- **Try it**
Each line from the one containing "The height and width of the screenshot is (1024, 485)." through the final line of the data below must be repeated exactly.

- **Data shown**
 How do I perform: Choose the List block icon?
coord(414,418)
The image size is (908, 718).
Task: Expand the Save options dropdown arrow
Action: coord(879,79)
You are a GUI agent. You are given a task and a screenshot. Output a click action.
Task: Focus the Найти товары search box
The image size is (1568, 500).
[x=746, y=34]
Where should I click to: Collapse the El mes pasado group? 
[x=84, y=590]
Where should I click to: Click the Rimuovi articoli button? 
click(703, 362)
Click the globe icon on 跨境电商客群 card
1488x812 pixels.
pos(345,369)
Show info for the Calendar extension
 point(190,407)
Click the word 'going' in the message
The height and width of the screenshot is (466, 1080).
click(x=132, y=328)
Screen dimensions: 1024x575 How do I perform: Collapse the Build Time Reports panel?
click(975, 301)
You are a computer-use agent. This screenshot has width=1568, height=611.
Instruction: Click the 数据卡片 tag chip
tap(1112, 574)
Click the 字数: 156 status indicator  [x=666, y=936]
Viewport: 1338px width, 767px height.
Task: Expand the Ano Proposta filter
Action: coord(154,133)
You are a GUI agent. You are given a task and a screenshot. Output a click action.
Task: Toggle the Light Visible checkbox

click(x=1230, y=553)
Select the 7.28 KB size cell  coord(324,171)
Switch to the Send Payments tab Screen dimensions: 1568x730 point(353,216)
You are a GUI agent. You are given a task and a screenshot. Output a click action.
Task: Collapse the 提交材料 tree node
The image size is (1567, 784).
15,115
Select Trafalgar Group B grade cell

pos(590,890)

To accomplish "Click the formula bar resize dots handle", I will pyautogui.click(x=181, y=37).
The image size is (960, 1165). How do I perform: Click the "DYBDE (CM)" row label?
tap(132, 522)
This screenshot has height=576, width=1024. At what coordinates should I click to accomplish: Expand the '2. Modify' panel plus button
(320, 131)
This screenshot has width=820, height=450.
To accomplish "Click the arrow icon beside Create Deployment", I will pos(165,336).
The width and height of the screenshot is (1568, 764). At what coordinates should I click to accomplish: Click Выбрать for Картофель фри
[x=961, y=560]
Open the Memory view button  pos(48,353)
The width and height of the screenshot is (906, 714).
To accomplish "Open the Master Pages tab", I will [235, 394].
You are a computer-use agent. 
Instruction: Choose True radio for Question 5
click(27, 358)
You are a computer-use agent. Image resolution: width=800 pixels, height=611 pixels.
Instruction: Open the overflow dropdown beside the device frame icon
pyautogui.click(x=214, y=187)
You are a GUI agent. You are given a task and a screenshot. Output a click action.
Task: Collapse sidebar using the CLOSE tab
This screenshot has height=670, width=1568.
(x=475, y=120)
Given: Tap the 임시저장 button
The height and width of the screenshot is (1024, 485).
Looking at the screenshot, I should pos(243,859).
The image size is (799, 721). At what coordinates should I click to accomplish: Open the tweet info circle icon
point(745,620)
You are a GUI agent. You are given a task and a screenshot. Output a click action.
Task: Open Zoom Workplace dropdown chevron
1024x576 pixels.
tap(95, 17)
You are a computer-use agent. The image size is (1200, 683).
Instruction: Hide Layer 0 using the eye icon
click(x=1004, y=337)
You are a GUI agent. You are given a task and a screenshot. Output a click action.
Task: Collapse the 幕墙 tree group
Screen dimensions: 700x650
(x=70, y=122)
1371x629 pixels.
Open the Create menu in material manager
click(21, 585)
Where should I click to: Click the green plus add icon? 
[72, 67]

- **Response for this exercise**
The height and width of the screenshot is (1024, 485).
Looking at the screenshot, I should pos(243,859).
The image size is (799, 721). At what coordinates should I click to accomplish: Open the tweet info circle icon
point(745,620)
You are a GUI agent. You are given a task and a screenshot. Output a click action.
Task: Open Zoom Workplace dropdown chevron
1024x576 pixels.
tap(95, 17)
You are a computer-use agent. The image size is (1200, 683).
Instruction: Hide Layer 0 using the eye icon
click(x=1004, y=337)
You are a GUI agent. You are given a task and a screenshot. Output a click action.
Task: Collapse the 幕墙 tree group
Screen dimensions: 700x650
(x=70, y=122)
1371x629 pixels.
Open the Create menu in material manager
click(21, 585)
Where should I click to: Click the green plus add icon? 
[72, 67]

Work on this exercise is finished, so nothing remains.